SUTRA: Structured-Unstructured-Text-Retrieval-Architecture - AI-powered data analysis with custom visualizations, fuzzy matching, and smart caching
Project description
QuerySUTRA
SUTRA: Structured-Unstructured-Text-Retrieval-Architecture
Professional Python library for AI-powered data analysis with automatic entity extraction, natural language querying, and intelligent caching.
Installation
pip install QuerySUTRA
# Optional features
pip install QuerySUTRA[embeddings] # Smart caching
pip install QuerySUTRA[mysql] # MySQL support
pip install QuerySUTRA[postgres] # PostgreSQL support
pip install QuerySUTRA[all] # All features
Key Features
1. Automatic Multi-Table Creation
Upload PDFs, Word documents, or text files and automatically extract structured entities.
from sutra import SUTRA
sutra = SUTRA(api_key="your-openai-key")
sutra.upload("employee_data.pdf")
# Automatically creates:
# - employee_data_people (20 rows, 6 columns)

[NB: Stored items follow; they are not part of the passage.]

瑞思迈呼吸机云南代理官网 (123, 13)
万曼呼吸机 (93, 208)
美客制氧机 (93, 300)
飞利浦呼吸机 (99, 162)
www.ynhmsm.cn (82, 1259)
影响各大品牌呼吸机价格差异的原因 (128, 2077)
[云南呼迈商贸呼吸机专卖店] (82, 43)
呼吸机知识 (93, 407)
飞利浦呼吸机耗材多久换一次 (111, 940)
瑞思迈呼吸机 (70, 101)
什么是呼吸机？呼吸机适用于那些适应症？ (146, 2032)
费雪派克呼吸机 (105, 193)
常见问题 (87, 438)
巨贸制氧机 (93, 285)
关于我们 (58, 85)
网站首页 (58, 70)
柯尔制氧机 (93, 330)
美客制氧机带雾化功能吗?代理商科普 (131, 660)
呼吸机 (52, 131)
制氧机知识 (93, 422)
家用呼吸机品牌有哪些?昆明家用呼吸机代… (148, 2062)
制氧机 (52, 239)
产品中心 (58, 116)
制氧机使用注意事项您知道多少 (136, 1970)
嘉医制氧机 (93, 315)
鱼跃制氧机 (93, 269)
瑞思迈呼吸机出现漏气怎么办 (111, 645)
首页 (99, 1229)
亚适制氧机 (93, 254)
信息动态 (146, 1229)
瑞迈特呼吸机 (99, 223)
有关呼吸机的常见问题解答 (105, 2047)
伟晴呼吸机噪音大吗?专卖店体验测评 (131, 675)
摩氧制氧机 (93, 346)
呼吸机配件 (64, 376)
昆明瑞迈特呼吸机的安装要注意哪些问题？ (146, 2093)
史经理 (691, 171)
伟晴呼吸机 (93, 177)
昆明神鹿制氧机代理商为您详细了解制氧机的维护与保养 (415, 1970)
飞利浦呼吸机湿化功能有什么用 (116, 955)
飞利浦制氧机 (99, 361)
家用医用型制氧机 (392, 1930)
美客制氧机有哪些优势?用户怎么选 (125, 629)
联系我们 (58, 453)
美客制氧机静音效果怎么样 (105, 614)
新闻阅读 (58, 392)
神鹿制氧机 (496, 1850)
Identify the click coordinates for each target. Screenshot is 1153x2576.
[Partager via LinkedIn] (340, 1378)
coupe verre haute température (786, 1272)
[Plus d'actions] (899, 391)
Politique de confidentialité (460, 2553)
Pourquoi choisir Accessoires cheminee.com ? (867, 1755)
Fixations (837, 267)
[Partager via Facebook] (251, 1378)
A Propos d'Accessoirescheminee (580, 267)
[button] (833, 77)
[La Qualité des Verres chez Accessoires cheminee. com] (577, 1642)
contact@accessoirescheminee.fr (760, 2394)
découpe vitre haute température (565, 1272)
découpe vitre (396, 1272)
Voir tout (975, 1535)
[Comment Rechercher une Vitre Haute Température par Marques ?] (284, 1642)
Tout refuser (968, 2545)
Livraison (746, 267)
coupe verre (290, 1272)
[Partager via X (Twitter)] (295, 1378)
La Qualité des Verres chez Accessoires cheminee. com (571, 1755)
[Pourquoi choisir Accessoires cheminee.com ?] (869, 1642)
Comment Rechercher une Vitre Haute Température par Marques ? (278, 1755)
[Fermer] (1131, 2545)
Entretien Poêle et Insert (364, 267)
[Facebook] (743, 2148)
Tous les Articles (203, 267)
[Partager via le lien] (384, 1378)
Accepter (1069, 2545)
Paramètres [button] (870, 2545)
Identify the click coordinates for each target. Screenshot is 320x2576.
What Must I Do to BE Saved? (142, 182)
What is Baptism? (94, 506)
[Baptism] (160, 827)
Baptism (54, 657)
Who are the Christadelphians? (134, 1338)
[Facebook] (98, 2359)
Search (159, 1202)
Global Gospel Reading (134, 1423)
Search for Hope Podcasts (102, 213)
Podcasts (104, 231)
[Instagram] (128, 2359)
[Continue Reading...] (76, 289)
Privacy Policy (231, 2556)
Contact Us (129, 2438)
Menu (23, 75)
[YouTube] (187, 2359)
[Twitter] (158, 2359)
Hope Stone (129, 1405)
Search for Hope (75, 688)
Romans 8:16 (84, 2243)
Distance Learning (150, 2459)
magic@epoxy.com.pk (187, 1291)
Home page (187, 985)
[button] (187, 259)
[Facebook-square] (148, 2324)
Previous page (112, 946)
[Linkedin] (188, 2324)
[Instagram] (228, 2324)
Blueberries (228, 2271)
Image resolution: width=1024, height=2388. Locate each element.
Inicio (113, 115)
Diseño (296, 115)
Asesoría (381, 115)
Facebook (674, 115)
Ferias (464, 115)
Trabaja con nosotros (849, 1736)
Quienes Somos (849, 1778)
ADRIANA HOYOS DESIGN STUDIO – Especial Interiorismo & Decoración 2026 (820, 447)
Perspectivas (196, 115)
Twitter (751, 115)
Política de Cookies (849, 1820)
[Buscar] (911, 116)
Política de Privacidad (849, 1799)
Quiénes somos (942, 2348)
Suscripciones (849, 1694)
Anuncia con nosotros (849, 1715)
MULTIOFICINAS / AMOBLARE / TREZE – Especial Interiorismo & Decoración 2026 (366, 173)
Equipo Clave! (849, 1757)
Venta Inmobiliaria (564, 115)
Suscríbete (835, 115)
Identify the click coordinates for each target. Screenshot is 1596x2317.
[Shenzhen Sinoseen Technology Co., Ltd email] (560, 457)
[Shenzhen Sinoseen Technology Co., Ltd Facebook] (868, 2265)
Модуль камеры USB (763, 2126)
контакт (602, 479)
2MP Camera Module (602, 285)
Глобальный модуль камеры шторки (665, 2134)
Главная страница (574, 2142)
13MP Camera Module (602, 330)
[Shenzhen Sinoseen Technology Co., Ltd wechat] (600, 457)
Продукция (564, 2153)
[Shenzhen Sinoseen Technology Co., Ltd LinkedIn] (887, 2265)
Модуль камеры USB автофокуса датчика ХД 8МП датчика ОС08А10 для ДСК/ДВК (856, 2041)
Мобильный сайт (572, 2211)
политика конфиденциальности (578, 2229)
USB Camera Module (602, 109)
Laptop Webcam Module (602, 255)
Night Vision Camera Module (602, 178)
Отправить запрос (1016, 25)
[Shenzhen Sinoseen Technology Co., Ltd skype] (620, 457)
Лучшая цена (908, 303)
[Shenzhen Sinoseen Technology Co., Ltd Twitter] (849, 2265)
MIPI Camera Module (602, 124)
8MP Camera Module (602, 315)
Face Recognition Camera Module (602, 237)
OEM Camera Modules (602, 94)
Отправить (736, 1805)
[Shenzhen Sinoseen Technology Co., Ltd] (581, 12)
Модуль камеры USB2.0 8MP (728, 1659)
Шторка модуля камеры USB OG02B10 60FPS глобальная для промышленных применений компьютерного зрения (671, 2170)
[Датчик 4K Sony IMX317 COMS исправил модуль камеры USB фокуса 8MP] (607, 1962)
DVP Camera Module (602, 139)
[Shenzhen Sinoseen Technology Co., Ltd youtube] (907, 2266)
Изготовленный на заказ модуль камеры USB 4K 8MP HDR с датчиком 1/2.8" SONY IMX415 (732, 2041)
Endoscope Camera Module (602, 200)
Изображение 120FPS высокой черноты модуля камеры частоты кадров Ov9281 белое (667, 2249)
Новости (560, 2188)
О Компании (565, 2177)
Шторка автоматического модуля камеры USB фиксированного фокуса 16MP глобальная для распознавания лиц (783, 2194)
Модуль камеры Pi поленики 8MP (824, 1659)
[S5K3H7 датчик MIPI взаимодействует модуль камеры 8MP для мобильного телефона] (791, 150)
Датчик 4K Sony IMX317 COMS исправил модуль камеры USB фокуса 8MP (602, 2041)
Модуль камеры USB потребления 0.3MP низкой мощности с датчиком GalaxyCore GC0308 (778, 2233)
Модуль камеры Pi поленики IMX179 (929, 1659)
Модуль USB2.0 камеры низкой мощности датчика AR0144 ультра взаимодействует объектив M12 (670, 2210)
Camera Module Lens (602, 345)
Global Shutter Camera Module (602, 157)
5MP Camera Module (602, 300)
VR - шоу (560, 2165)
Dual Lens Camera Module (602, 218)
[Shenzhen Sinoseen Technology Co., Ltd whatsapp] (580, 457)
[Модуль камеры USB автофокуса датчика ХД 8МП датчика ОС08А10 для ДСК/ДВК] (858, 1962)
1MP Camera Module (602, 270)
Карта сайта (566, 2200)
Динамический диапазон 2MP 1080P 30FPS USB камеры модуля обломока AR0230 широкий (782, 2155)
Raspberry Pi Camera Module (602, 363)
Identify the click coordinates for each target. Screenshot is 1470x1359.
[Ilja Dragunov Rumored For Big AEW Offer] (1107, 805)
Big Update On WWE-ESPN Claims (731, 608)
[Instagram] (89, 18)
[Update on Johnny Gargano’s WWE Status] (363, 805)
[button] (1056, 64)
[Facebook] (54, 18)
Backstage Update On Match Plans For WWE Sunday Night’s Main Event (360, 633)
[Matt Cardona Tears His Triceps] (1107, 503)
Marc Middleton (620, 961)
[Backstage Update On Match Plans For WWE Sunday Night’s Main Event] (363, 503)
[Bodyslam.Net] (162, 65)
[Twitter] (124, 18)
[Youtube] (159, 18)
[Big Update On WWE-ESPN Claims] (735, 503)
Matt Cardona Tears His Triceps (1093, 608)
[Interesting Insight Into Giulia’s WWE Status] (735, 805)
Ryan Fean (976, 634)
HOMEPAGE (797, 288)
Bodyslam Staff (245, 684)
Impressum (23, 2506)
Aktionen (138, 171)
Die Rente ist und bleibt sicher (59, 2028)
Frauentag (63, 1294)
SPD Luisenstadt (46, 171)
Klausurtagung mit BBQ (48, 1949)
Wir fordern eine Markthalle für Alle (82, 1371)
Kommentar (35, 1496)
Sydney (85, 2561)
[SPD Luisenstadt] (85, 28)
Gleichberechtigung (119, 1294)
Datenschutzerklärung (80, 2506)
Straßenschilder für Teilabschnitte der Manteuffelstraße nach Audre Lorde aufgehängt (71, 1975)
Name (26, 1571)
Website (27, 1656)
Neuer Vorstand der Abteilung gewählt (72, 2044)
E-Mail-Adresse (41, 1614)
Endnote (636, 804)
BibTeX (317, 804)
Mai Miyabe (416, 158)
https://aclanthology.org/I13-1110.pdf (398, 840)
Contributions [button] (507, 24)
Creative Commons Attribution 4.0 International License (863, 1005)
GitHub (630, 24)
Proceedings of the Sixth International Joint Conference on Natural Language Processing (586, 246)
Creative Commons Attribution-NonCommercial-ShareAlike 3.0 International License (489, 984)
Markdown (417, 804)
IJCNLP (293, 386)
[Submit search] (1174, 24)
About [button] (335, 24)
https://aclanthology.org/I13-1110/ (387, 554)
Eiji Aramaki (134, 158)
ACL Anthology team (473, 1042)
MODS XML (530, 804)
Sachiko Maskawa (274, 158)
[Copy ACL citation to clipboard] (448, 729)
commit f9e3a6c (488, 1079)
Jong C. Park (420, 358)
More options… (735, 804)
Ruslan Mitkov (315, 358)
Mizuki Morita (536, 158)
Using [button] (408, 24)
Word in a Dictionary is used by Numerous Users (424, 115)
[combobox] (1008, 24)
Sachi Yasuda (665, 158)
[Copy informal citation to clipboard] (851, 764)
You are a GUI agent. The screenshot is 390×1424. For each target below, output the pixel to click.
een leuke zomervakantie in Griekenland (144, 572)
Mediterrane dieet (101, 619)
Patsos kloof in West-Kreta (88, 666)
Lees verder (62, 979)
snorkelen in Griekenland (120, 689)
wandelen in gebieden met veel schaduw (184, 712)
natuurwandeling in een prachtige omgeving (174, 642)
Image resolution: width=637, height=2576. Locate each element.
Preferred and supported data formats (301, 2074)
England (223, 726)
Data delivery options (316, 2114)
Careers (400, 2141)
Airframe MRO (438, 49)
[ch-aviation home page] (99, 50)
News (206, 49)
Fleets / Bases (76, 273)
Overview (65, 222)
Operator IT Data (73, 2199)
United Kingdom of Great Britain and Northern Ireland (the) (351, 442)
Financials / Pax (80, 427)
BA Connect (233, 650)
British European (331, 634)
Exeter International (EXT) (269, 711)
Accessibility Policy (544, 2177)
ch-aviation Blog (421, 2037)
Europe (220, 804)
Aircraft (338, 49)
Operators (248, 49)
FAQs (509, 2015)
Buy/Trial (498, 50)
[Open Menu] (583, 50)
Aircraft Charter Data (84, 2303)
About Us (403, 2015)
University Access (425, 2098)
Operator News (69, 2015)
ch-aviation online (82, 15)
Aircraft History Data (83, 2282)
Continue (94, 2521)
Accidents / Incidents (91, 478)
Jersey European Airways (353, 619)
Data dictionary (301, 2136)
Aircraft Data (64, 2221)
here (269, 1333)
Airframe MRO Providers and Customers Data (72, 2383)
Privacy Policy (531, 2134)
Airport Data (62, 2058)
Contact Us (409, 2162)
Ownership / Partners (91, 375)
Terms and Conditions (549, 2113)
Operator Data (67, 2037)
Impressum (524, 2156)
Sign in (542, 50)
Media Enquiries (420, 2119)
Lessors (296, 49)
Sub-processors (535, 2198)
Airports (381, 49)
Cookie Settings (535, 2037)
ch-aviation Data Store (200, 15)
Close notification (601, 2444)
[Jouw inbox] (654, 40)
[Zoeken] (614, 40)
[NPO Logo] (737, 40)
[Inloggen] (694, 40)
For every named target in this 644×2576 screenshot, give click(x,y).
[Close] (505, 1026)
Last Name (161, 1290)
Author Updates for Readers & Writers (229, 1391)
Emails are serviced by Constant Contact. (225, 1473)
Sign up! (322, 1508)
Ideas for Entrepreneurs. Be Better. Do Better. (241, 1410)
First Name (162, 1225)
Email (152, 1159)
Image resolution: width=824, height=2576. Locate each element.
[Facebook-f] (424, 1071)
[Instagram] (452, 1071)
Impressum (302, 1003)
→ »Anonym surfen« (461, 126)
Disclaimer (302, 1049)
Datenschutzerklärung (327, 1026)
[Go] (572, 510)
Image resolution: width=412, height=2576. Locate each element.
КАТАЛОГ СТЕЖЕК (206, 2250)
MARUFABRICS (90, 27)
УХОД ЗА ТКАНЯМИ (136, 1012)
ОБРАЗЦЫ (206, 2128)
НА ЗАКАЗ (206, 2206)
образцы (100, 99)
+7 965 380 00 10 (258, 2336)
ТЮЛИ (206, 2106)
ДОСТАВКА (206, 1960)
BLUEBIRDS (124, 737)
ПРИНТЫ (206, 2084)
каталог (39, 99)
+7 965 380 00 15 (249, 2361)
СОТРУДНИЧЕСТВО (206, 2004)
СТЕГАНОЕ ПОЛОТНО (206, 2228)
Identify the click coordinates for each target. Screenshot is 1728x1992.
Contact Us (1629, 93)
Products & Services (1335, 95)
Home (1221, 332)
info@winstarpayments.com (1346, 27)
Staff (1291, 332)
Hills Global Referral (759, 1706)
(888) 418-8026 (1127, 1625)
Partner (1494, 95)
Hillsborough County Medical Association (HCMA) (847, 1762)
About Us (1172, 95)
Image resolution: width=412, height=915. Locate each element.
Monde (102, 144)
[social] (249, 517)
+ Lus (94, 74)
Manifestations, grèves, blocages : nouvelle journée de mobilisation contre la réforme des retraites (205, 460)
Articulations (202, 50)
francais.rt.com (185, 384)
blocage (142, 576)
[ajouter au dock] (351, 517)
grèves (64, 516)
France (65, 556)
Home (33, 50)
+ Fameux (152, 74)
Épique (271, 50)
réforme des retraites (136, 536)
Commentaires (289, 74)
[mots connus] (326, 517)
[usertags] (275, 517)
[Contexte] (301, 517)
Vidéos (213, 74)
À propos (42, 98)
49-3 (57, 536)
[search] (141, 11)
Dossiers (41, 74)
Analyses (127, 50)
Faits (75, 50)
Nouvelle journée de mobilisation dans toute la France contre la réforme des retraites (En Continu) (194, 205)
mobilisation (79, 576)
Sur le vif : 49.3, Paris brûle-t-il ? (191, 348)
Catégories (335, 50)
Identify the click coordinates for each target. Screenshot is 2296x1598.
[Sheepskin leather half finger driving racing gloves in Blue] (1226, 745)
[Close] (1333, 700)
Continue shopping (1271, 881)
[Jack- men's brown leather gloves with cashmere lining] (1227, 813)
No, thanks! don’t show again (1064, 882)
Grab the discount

# - employee_data_contacts (20 rows, 4 columns)
# - employee_data_events (15 rows, 4 columns)
2. Natural Language Querying
result = sutra.ask("Show me all people from New York")
print(result.data)
# With visualization
result = sutra.ask("Show sales by region", viz="pie")
3. Load Existing Databases
# Load SQLite database
sutra = SUTRA.load_from_db("sutra.db", api_key="your-key")
# Connect to MySQL
sutra = SUTRA.connect_mysql("localhost", "root", "password", "database")
# Connect to PostgreSQL
sutra = SUTRA.connect_postgres("localhost", "postgres", "password", "database")
4. Custom Visualizations
result = sutra.ask("Sales by region", viz="pie") # Pie chart
result = sutra.ask("Trends", viz="line") # Line chart
result = sutra.ask("Compare", viz="bar") # Bar chart
result = sutra.ask("Correlation", viz="scatter") # Scatter plot
result = sutra.ask("Data", viz="table") # Table view
result = sutra.ask("Analysis", viz="heatmap") # Heatmap
result = sutra.ask("Auto", viz=True) # Auto-detect
5. Smart Fuzzy Matching
sutra = SUTRA(api_key="your-key", fuzzy_match=True)
# "New York City" matches "New York" automatically
result = sutra.ask("Who are from New York City?")
6. Intelligent Caching with Embeddings
sutra = SUTRA(api_key="your-key", use_embeddings=True)
result = sutra.ask("Show sales") # Calls API
result = sutra.ask("Display sales data") # Uses cache (no API call)
7. Irrelevant Query Detection
sutra = SUTRA(api_key="your-key", check_relevance=True)
result = sutra.ask("What is the weather?")
# Warns: "This question seems irrelevant to your database"
8. Direct SQL Access (Free)
result = sutra.sql("SELECT * FROM people WHERE city='New York'")
print(result.data)
Complete Configuration
sutra = SUTRA(
api_key="your-openai-key",
db="database.db", # SQLite path
use_embeddings=True, # Smart caching (saves API calls)
check_relevance=True, # Detect irrelevant queries
fuzzy_match=True, # Better NLP
cache_queries=True # Simple caching
)
Supported Formats
CSV, Excel, JSON, SQL, PDF, Word, Text, Pandas DataFrame
Usage Examples
Basic Workflow
sutra = SUTRA(api_key="your-key")
sutra.upload("data.pdf")
sutra.tables() # View tables
sutra.schema() # View schema
sutra.peek("table_name", n=10) # Preview data
result = sutra.ask("Your question?")
Database Export
sutra.export_db("backup.db", format="sqlite")
sutra.export_db("schema.sql", format="sql")
sutra.save_to_mysql("localhost", "root", "pass", "db")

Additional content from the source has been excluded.